El juicio mediático antes que la Justicia 

En la sociedad actual parece haberse instalado una peligrosa costumbre: primero se condena públicamente y después, si queda tiempo, actúa la Justicia. El caso Conexión Ganadera es probablemente el ejemplo más evidente de ese fenómeno. Y dentro de esa lógica, Gustavo Basso pasó rápidamente de empresario reconocido a villano absoluto de una historia que todavía está lejos de ser esclarecida por completo.

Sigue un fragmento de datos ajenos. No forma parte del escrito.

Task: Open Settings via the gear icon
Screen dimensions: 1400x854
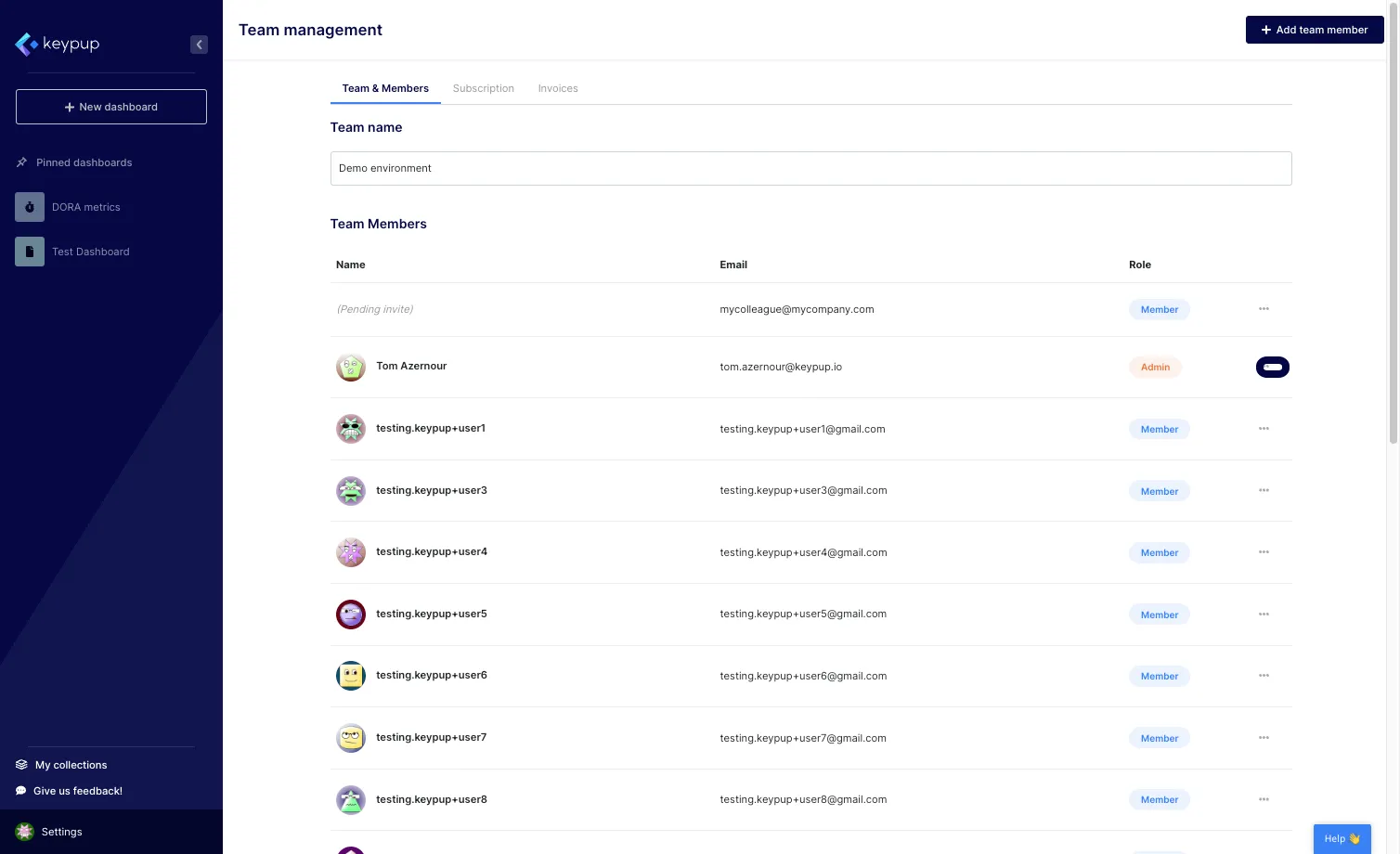Action: point(23,832)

La reciente nota de La Diaria sobre el sacerdote denunciado por presunto lavado de activos vuelve a poner sobre la mesa un problema cada vez más frecuente: la construcción mediática de culpabilidades antes de que existan sentencias, pruebas concluyentes o siquiera procesos terminados. El artículo presenta declaraciones, hipótesis y vinculaciones bajo una narrativa que parece orientada a reforzar una idea ya instalada socialmente: que todo aquel que haya orbitado alrededor de Basso necesariamente formó parte de una estructura criminal.

Y ahí es donde conviene detenerse. Porque una cosa es investigar, informar y exponer hechos relevantes. Otra muy distinta es transformar sospechas en condenas morales permanentes. El periodismo tiene derecho —y obligación— de investigar. Pero también tiene la responsabilidad de no actuar como fiscal, juez y tribunal al mismo tiempo.

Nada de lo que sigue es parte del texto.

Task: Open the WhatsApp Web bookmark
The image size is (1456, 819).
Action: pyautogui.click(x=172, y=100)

En el caso concreto del sacerdote mencionado en la nota, el enfoque parece menos orientado a comprender qué ocurrió realmente y más dirigido a encajar cada elemento dentro de un relato previamente definido. Si una persona invirtió, tenía relación comercial o cercanía con Gustavo Basso, automáticamente pasa a estar bajo sospecha pública. Poco importa si esa persona perdió dinero, si existen contratos reales, si hay documentación o si todavía no se probó ninguna conducta ilícita. La condena social llega antes que cualquier resolución judicial.

Ese mecanismo no sólo afecta a los denunciados. También deteriora algo mucho más importante: la calidad institucional de un país.

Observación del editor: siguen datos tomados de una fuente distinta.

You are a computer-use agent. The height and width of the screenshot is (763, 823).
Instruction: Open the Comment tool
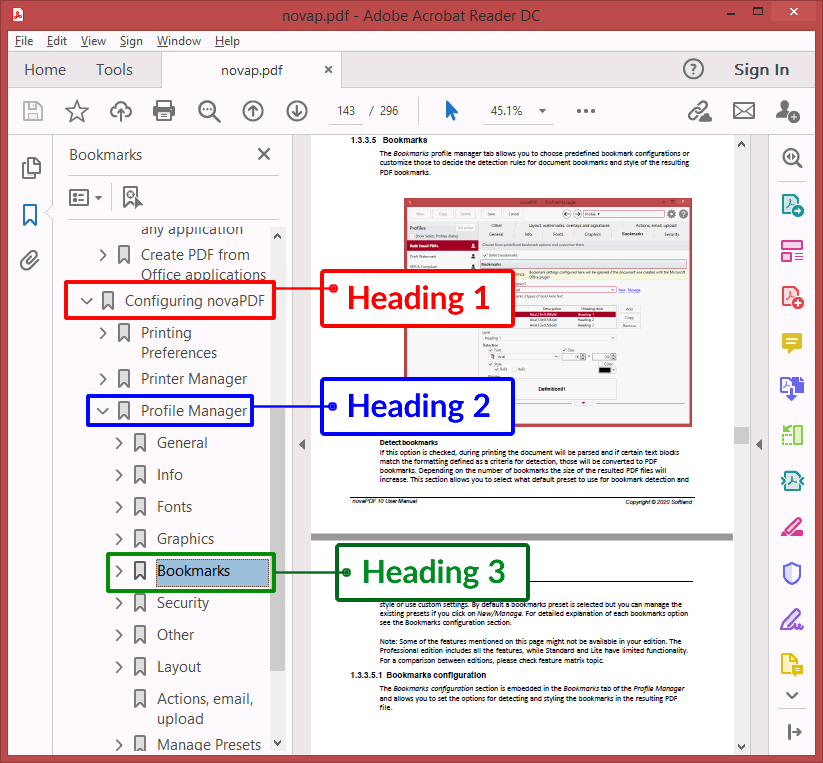792,343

Porque cuando los medios comienzan a operar bajo la lógica del “algo habrán hecho”, el principio de inocencia deja de ser un derecho y pasa a convertirse en una formalidad decorativa. Y eso es especialmente delicado en causas de enorme sensibilidad pública, donde existe presión social, política y emocional.

Nada de esto implica negar que puedan haber existido irregularidades graves en Conexión Ganadera. Sería absurdo. La situación financiera, el impacto sobre cientos de inversores y las múltiples investigaciones abiertas justifican plenamente el interés periodístico y judicial. Pero precisamente por la magnitud del caso, el tratamiento debería ser todavía más riguroso y menos emocional.

Hay una diferencia enorme entre investigar responsabilidades y construir enemigos públicos.

Durante años, Gustavo Basso fue presentado en ámbitos empresariales y rurales como un hombre exitoso, influyente y respetado. Muchos inversores confiaron en él no por ingenuidad colectiva, sino porque el negocio funcionó durante mucho tiempo, pagó durante años y tenía una estructura visible. Reducir toda la historia a una caricatura simplista puede servir para titulares rápidos, pero difícilmente ayude a entender qué pasó realmente.

En varios tramos de la cobertura mediática parece existir una necesidad permanente de reafirmar la culpabilidad absoluta de Basso incluso después de muerto, como si cualquier matiz o complejidad debilitara automáticamente el relato dominante. Y sin embargo, las grandes crisis financieras rara vez son lineales. Las fronteras entre mala gestión, desesperación financiera, intentos de sostener una estructura o conductas directamente delictivas suelen ser mucho más complejas de lo que ciertas crónicas permiten ver.

La Justicia debería tener precisamente esa tarea: separar responsabilidades reales de interpretaciones interesadas, analizar pruebas concretas y determinar hechos, no emociones.

Pero para eso también hace falta un ecosistema mediático dispuesto a informar sin militar una condena previa.

El periodismo cumple una función fundamental en democracia cuando investiga al poder. La pierde cuando reemplaza el análisis por el linchamiento moral. Porque una vez que la sociedad decide quién es culpable antes que los jueces, el proceso deja de ser una búsqueda de verdad y pasa a convertirse en una puesta en escena para confirmar lo que ya se instaló públicamente.

Y eso, además de injusto, es peligroso.